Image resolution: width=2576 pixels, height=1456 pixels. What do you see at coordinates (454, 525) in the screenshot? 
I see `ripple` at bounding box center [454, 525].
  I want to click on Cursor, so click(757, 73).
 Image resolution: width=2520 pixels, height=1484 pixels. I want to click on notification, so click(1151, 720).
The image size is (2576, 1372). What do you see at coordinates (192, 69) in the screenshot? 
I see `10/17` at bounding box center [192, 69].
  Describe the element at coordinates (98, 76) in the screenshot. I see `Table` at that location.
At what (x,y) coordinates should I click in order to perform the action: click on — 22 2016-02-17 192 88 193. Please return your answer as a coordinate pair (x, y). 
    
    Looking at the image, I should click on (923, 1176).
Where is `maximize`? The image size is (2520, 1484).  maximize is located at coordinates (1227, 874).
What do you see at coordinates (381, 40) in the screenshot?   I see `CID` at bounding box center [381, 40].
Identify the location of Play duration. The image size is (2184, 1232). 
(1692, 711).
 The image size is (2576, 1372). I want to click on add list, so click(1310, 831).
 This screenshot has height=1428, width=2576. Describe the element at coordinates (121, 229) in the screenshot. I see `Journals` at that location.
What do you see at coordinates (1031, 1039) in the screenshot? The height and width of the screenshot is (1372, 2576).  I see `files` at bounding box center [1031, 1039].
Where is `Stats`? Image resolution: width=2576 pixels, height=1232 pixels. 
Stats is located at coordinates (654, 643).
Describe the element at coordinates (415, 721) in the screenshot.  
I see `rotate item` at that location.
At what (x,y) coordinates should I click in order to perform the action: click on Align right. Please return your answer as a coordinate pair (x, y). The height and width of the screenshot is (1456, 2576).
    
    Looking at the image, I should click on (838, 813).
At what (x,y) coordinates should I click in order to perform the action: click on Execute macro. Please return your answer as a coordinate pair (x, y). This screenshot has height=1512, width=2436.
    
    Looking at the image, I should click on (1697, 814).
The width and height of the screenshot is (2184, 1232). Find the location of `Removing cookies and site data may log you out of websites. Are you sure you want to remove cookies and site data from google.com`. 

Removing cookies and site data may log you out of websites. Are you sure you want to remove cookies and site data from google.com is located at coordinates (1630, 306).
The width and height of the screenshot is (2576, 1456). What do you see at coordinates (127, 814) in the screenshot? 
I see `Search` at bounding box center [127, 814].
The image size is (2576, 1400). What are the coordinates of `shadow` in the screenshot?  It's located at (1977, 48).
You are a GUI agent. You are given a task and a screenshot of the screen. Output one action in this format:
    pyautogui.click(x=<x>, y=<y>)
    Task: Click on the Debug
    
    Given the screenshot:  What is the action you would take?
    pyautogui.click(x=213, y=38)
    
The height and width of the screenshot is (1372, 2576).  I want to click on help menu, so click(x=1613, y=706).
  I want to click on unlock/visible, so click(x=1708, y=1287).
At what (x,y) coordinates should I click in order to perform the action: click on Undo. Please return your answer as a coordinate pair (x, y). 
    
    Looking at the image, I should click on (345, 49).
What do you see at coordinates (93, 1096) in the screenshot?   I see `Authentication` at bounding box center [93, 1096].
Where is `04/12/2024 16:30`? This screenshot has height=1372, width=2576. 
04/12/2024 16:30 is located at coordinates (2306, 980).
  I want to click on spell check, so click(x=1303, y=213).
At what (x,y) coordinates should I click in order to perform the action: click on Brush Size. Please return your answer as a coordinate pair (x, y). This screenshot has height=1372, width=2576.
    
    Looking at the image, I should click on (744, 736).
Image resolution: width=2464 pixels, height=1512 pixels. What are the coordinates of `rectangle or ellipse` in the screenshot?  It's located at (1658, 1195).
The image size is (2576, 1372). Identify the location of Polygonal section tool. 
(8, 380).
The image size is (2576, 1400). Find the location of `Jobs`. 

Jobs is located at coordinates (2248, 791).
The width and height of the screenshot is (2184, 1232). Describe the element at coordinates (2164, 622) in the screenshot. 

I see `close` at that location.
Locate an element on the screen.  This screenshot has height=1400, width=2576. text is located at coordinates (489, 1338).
=====
● **SHORT TASK**: Reproduce every one of the items above word for word, with nothing changed.

● **SOLUTION FOR THIS EXERCISE**:
Image resolution: width=2576 pixels, height=1456 pixels. What do you see at coordinates (454, 525) in the screenshot? 
I see `ripple` at bounding box center [454, 525].
  I want to click on Cursor, so click(757, 73).
 Image resolution: width=2520 pixels, height=1484 pixels. I want to click on notification, so click(1151, 720).
The image size is (2576, 1372). What do you see at coordinates (192, 69) in the screenshot? 
I see `10/17` at bounding box center [192, 69].
  Describe the element at coordinates (98, 76) in the screenshot. I see `Table` at that location.
At what (x,y) coordinates should I click in order to perform the action: click on — 22 2016-02-17 192 88 193. Please return your answer as a coordinate pair (x, y). 
    
    Looking at the image, I should click on (923, 1176).
Where is `maximize`? The image size is (2520, 1484).  maximize is located at coordinates (1227, 874).
What do you see at coordinates (381, 40) in the screenshot?   I see `CID` at bounding box center [381, 40].
Identify the location of Play duration. The image size is (2184, 1232). 
(1692, 711).
 The image size is (2576, 1372). I want to click on add list, so click(1310, 831).
 This screenshot has height=1428, width=2576. Describe the element at coordinates (121, 229) in the screenshot. I see `Journals` at that location.
What do you see at coordinates (1031, 1039) in the screenshot? The height and width of the screenshot is (1372, 2576).  I see `files` at bounding box center [1031, 1039].
Where is `Stats`? Image resolution: width=2576 pixels, height=1232 pixels. 
Stats is located at coordinates (654, 643).
Describe the element at coordinates (415, 721) in the screenshot.  
I see `rotate item` at that location.
At what (x,y) coordinates should I click in order to perform the action: click on Align right. Please return your answer as a coordinate pair (x, y). The height and width of the screenshot is (1456, 2576).
    
    Looking at the image, I should click on (838, 813).
At what (x,y) coordinates should I click in order to perform the action: click on Execute macro. Please return your answer as a coordinate pair (x, y). This screenshot has height=1512, width=2436.
    
    Looking at the image, I should click on (1697, 814).
The width and height of the screenshot is (2184, 1232). Find the location of `Removing cookies and site data may log you out of websites. Are you sure you want to remove cookies and site data from google.com`. 

Removing cookies and site data may log you out of websites. Are you sure you want to remove cookies and site data from google.com is located at coordinates (1630, 306).
The width and height of the screenshot is (2576, 1456). What do you see at coordinates (127, 814) in the screenshot? 
I see `Search` at bounding box center [127, 814].
The image size is (2576, 1400). What are the coordinates of `shadow` in the screenshot?  It's located at (1977, 48).
You are a GUI agent. You are given a task and a screenshot of the screen. Output one action in this format:
    pyautogui.click(x=<x>, y=<y>)
    Task: Click on the Debug
    
    Given the screenshot:  What is the action you would take?
    pyautogui.click(x=213, y=38)
    
The height and width of the screenshot is (1372, 2576).  I want to click on help menu, so click(x=1613, y=706).
  I want to click on unlock/visible, so click(x=1708, y=1287).
At what (x,y) coordinates should I click in order to perform the action: click on Undo. Please return your answer as a coordinate pair (x, y). 
    
    Looking at the image, I should click on (345, 49).
What do you see at coordinates (93, 1096) in the screenshot?   I see `Authentication` at bounding box center [93, 1096].
Where is `04/12/2024 16:30`? This screenshot has height=1372, width=2576. 
04/12/2024 16:30 is located at coordinates (2306, 980).
  I want to click on spell check, so click(x=1303, y=213).
At what (x,y) coordinates should I click in order to perform the action: click on Brush Size. Please return your answer as a coordinate pair (x, y). This screenshot has height=1372, width=2576.
    
    Looking at the image, I should click on (744, 736).
Image resolution: width=2464 pixels, height=1512 pixels. What are the coordinates of `rectangle or ellipse` in the screenshot?  It's located at (1658, 1195).
The image size is (2576, 1372). Identify the location of Polygonal section tool. 
(8, 380).
The image size is (2576, 1400). Find the location of `Jobs`. 

Jobs is located at coordinates (2248, 791).
The width and height of the screenshot is (2184, 1232). Describe the element at coordinates (2164, 622) in the screenshot. 

I see `close` at that location.
Locate an element on the screen.  This screenshot has height=1400, width=2576. text is located at coordinates (489, 1338).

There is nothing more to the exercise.